Show Sold Separately: Promos, Spoilers, and Other Media Paratexts - Jonathan Gray

This is the kind of book that I get suckered into all the time. Academic presses and writers have gotten better and better at dressing up weighty dissertations with attention-grabbing titles and imagery that, just for example, makes a person pick up an analysis of "paratexts", those aspects of a media product, such as Star Wars' toy line, or the typography and content of subway advertisements, that aren't officially part of the product but effect our opinion anyway. Gray spends most of his time with promotional materials such as trailers and posters and how critical it is that these materials offer the right signals and contexts to potential consumers in order to succeed.

Well, duh, you (and I) may say, but the thorough explanation behind the principle of advertising was fascinating once I got past all the preliminaries.

Because, yeah, 'Show Sold Separately' did take awhile to get to the real content, the necessity of precision in academic writing easily leads to tedious paragraphs that exist only to define concepts already known to most readers, but academic writing even attempting a crossover audience must take very few chances.
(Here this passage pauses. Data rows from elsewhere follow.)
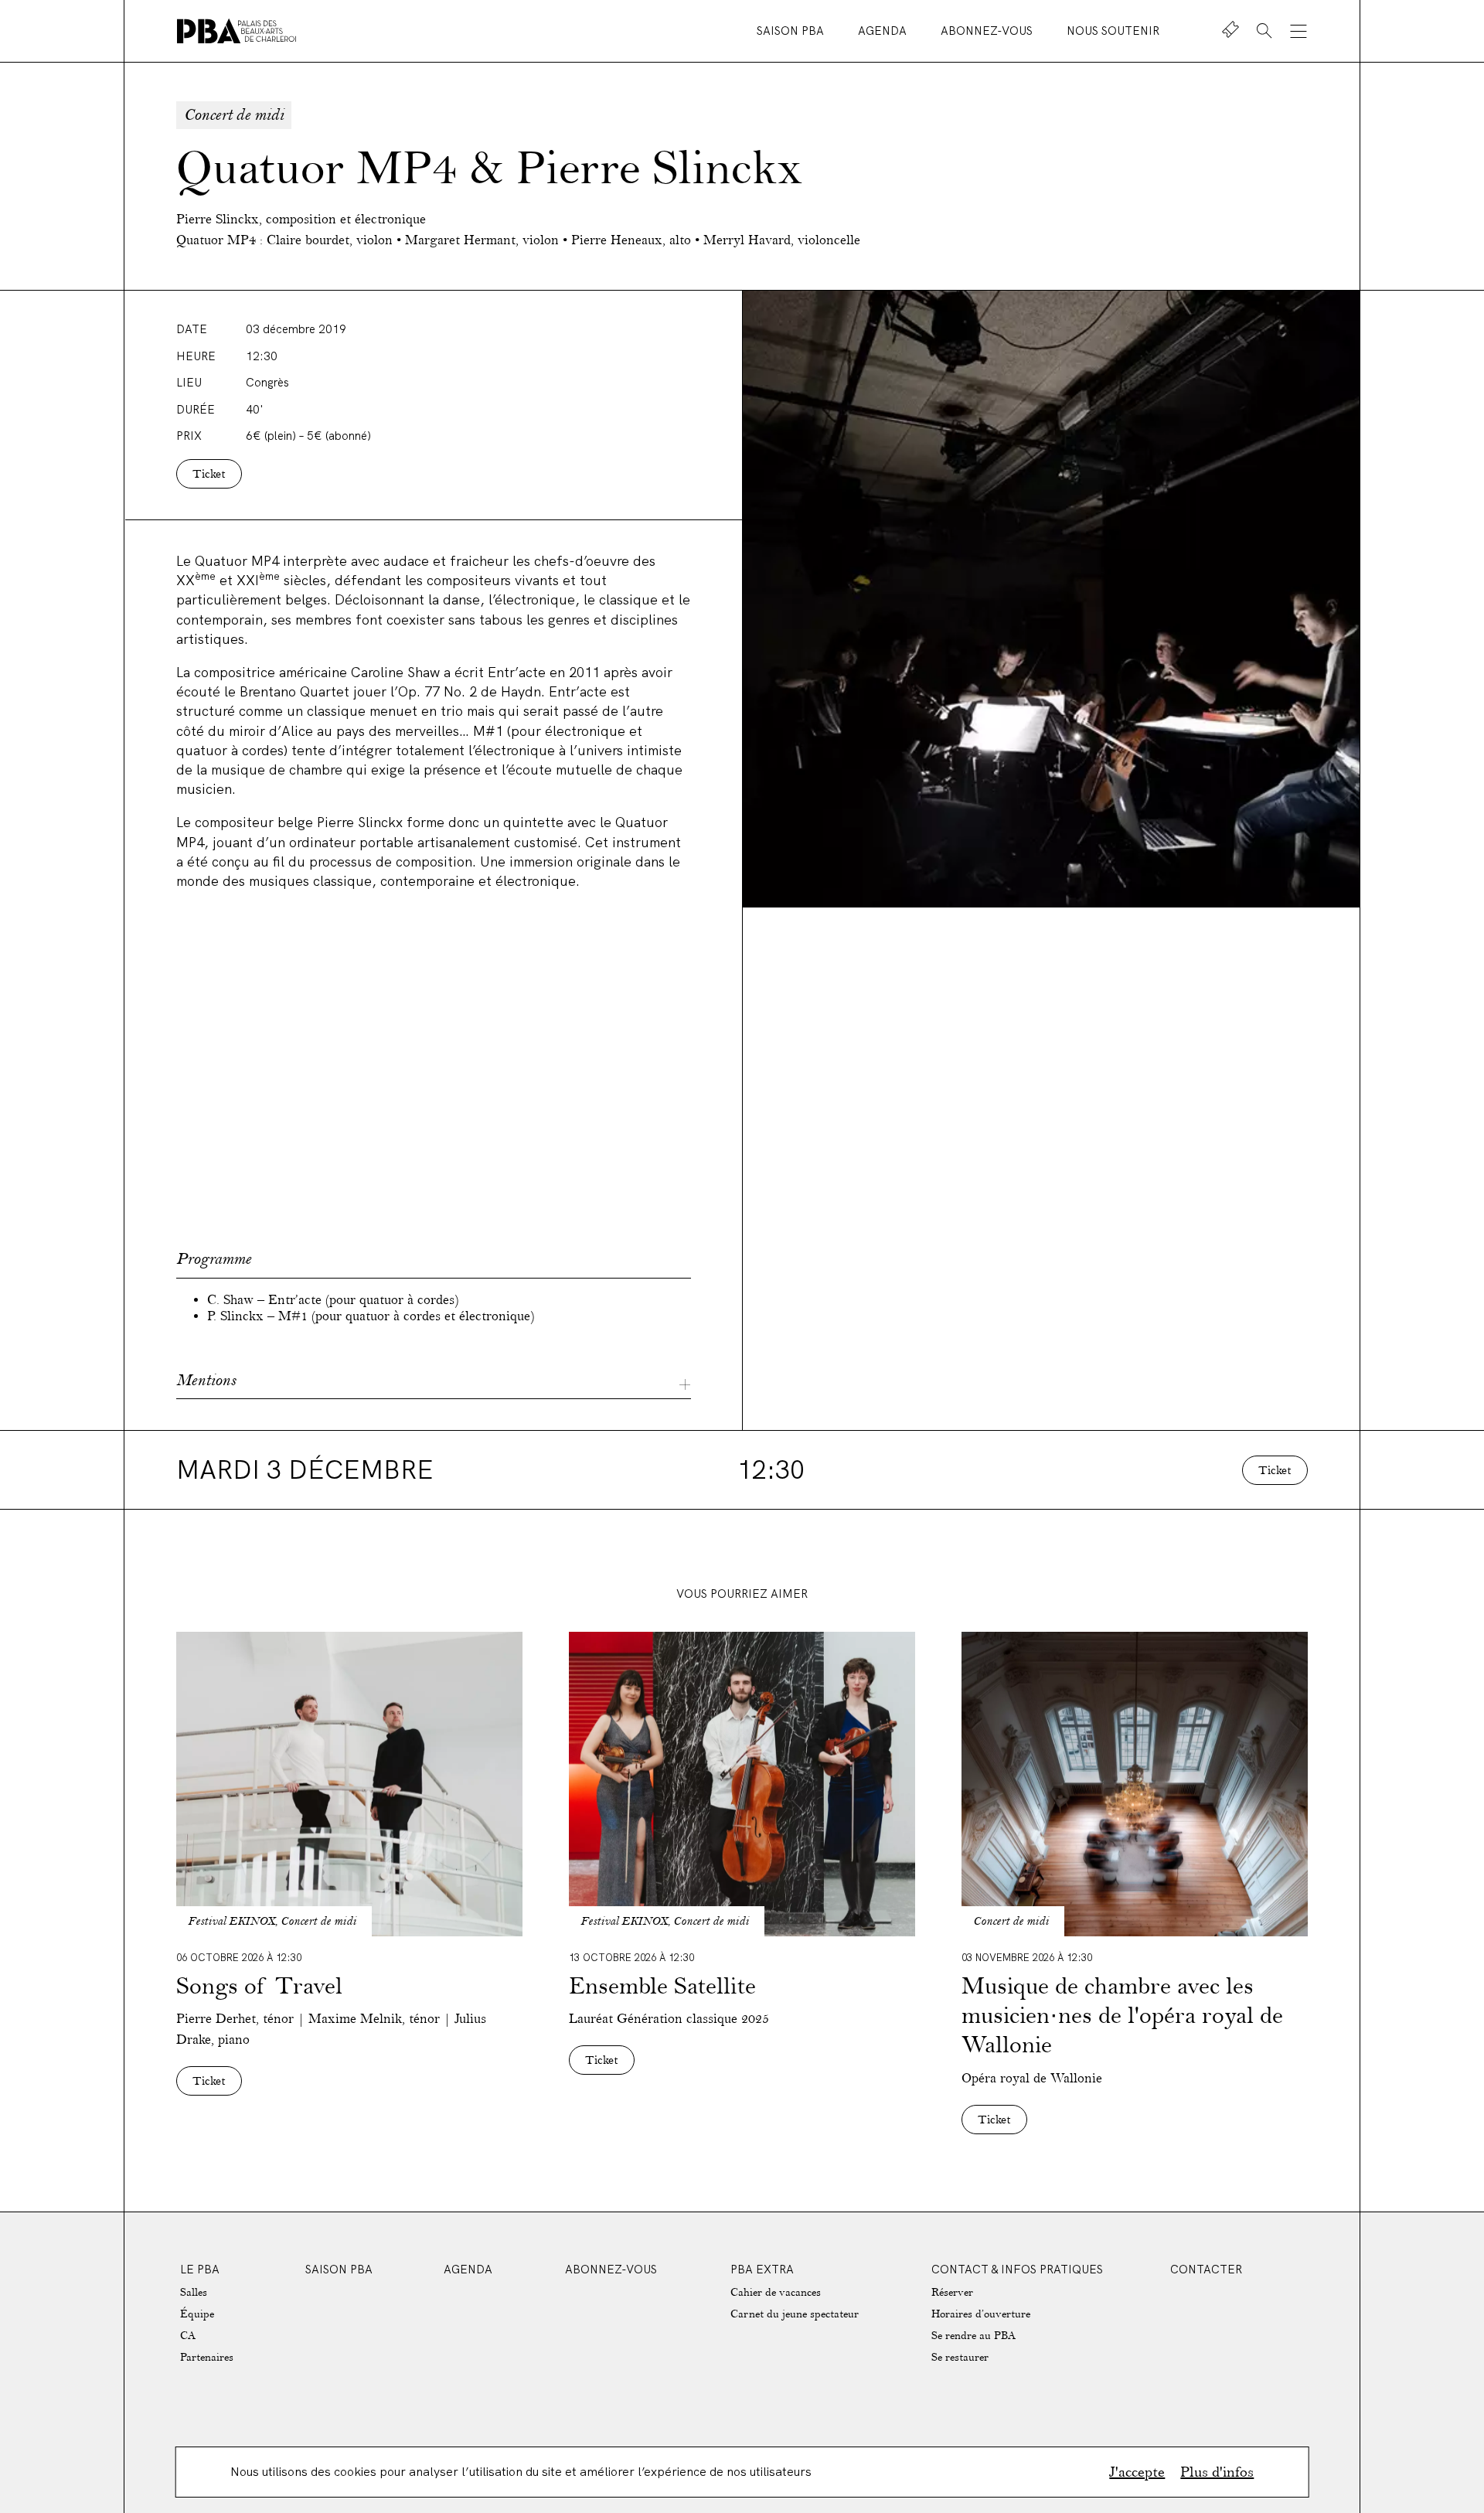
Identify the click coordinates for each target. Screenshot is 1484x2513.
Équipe (197, 2314)
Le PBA (200, 2269)
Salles (193, 2292)
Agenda (884, 30)
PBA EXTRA (762, 2269)
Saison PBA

Still, if you have ever cynically noted a trailer for a drama film front-loaded with all of the funny bits to get comedy ticket sales, this book is probably up your alley.
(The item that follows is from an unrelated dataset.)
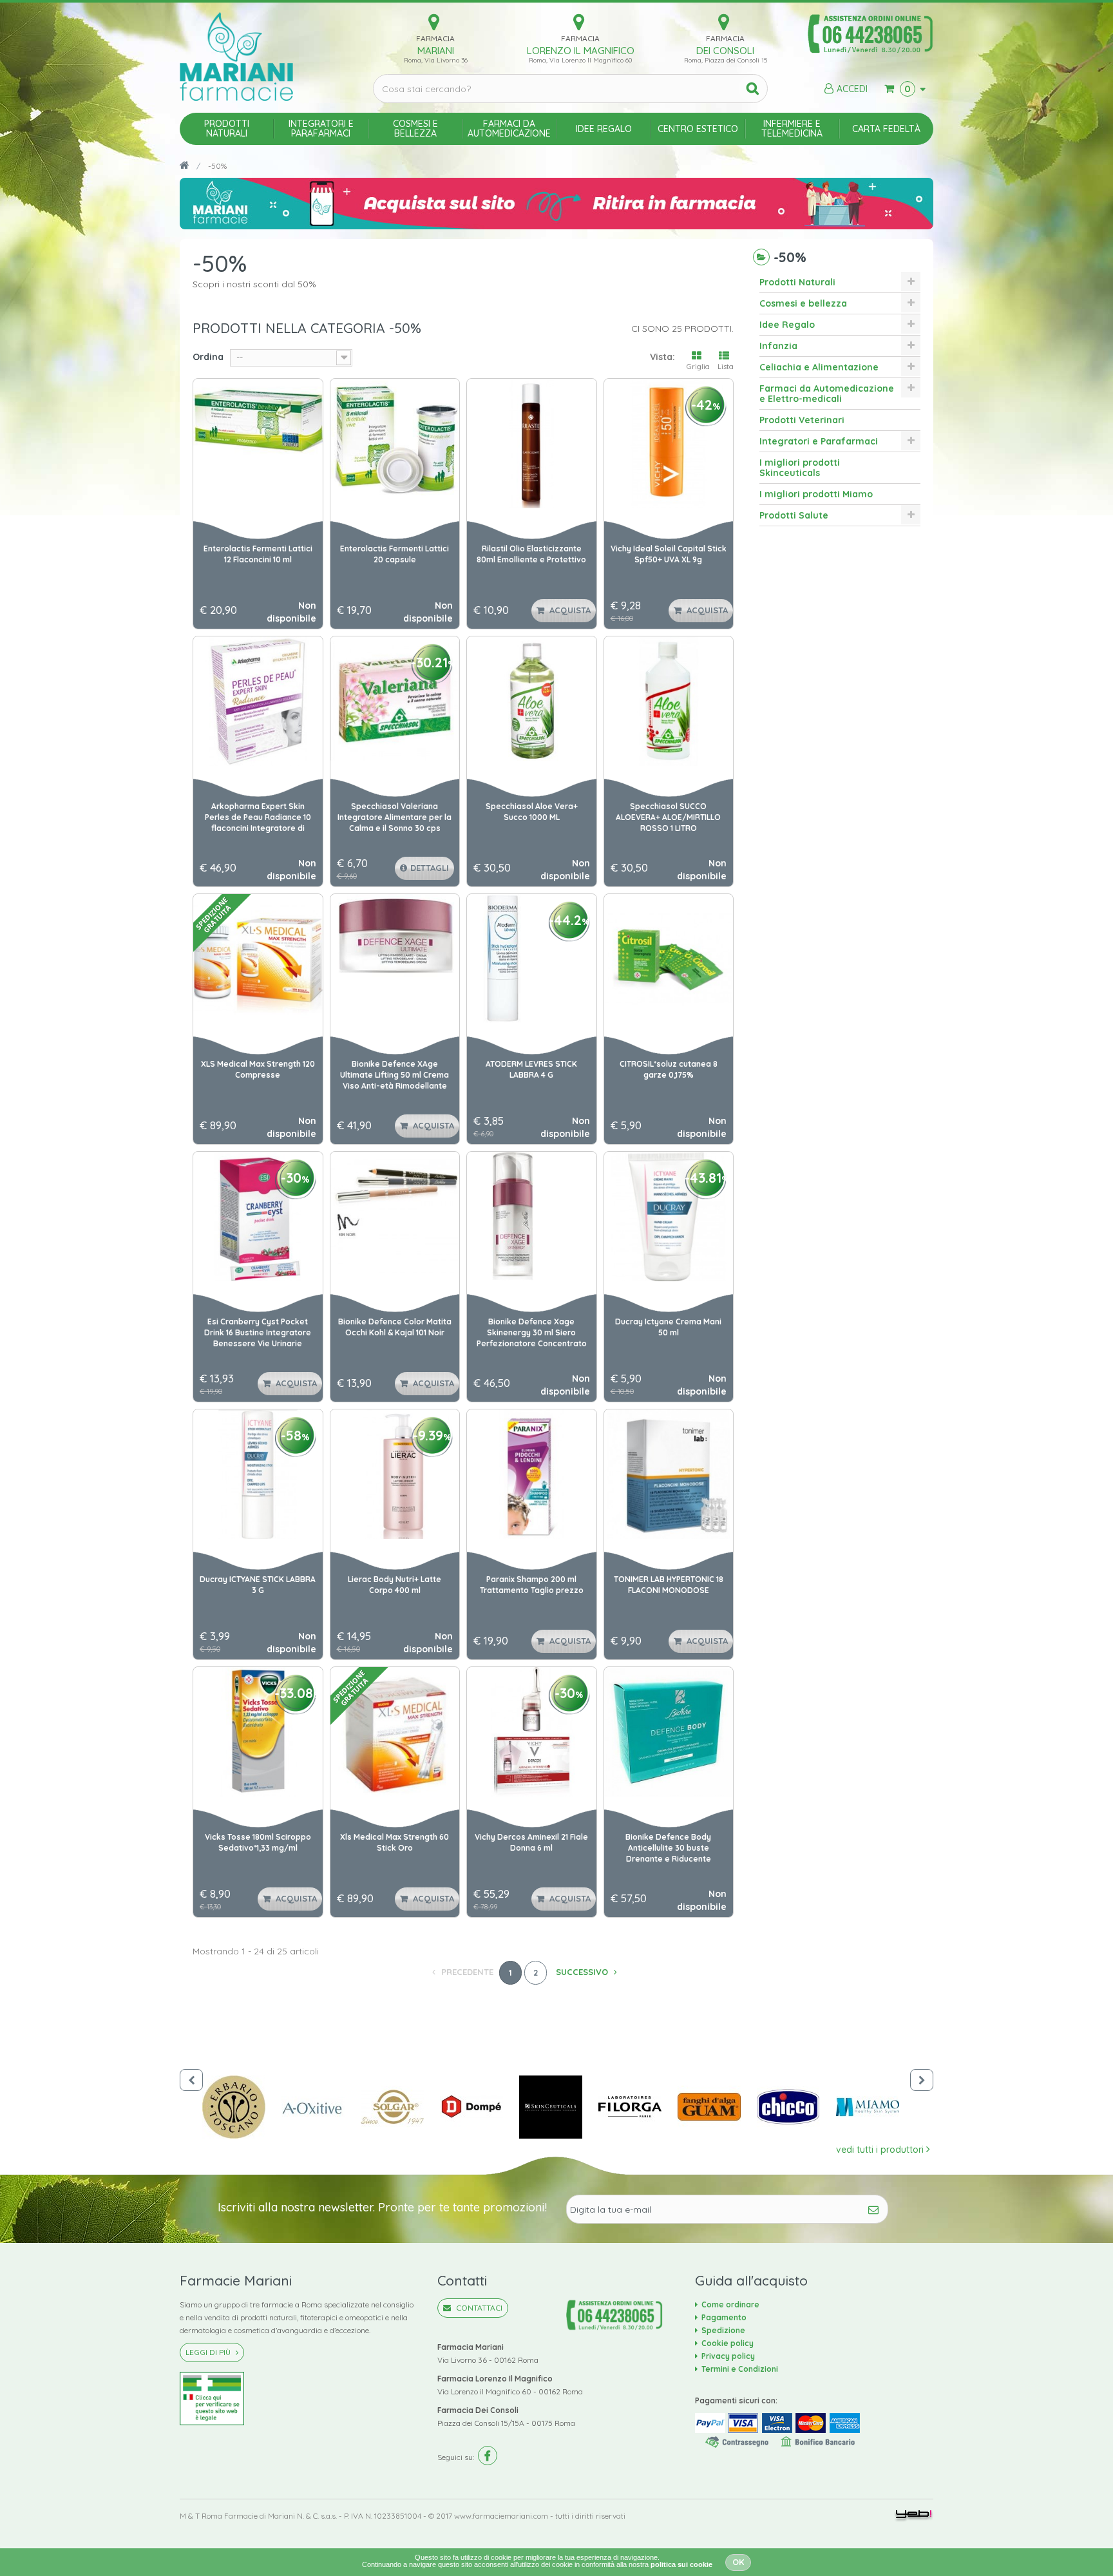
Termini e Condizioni (739, 2369)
Something my professors spent a lot of time on while I was preparing to write my thesis was the development of a 'hook' to the paper - not merely its justification, the why of the writing about obscure subject x, or even how your analysis of historical figure y's life is different from the over 9,000 scholars before you - but a hook: the angle that would make reasonably normal people outside of academia think about reading it. That may be a silly thing to focus on, I thought so at first, but after the work was nearing completion I began to have second thoughts, because one hopes that someone other than the beleaguered faculty committee is reading the culmination of a year's (often more) research. A shiny letter grade and a fancily calligraphied piece of parchment doesn't seem like enough anymore.

So hooks are important, if only for the sanity of their authors. The hook here is what got me to keep the book in my hands after the snappy cover got me to pick it up at work. I love pop culture analysis, even when its of the heavily academic variety instead of, say, a more shallow but breezier essay. Gray likely didn't do much more revision than was absolutely necessary for a more general audience (such as moving footnotes to the back and offering more explanatory terms), so the writing could become repetitive and over-emphasized the importance of the subject, which, however interesting, is still only about commercials and happy meal toys after all.